# THINGS TO DO
1 > In the connected-components problem, which traversal does the solution implement to find the connected vertices?
2 > Please repeat the part of the connected-components problem that opens with the words containing "Given n nodes" and closes with "an undirected graph.".

# TEXT BLOCK
····················

Given n nodes labeled from 0 to n - 1 and a list of undirected edges (each edge is a pair of nodes), write a function to find the number of connected components in an undirected graph.
Example 1:
Input: n = 5 and edges = [[0, 1], [1, 2], [3, 4]]
0 3
| |
1 --- 2 4
Output: 2
Example 2:
Input: n = 5 and edges = [[0, 1], [1, 2], [2, 3], [3, 4]]
0 4
| |
1 --- 2 --- 3
Output: 1
Solution:
The strategy for this problem is quite straightforward. We can use the input to build undirected graph. Then starting from the first vertex 0, we traverse each vertex all away to its end. Thus, we will implement DFS to find the depth of the graph to find its connected vertices. Here is the Java implementation.

····················

# INFORMATION SUPPLIED
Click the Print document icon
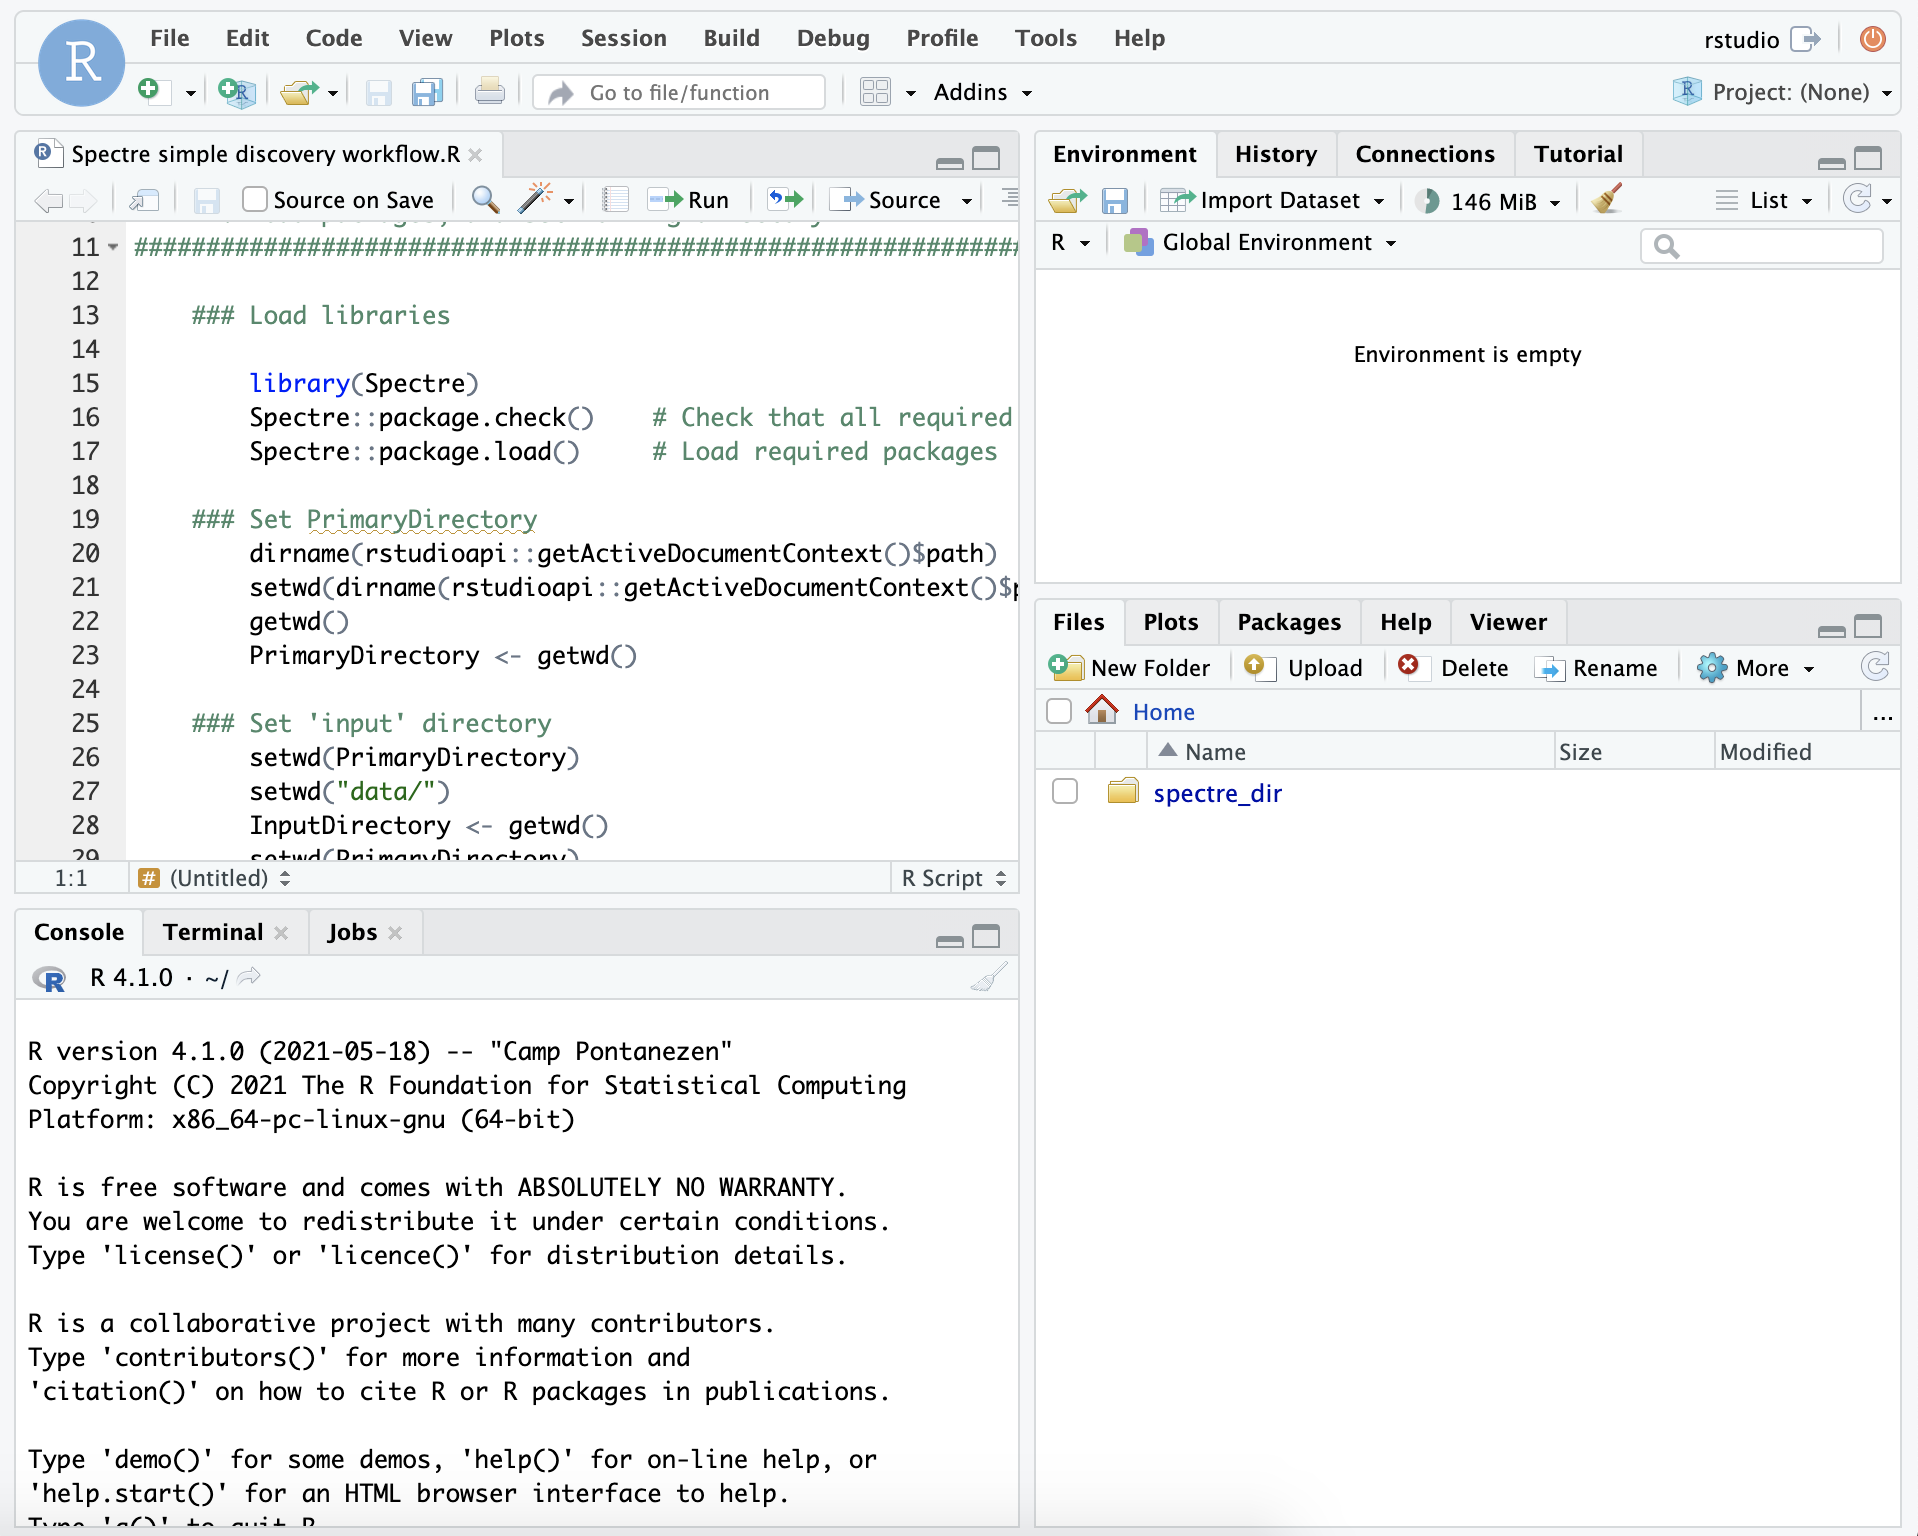The image size is (1918, 1536). [x=489, y=92]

····················

# SOLUTIONS
1 > The solution implements DFS.

2 >
Given n nodes labeled from 0 to n - 1 and a list of undirected edges (each edge is a pair of nodes), write a function to find the number of connected components in an undirected graph.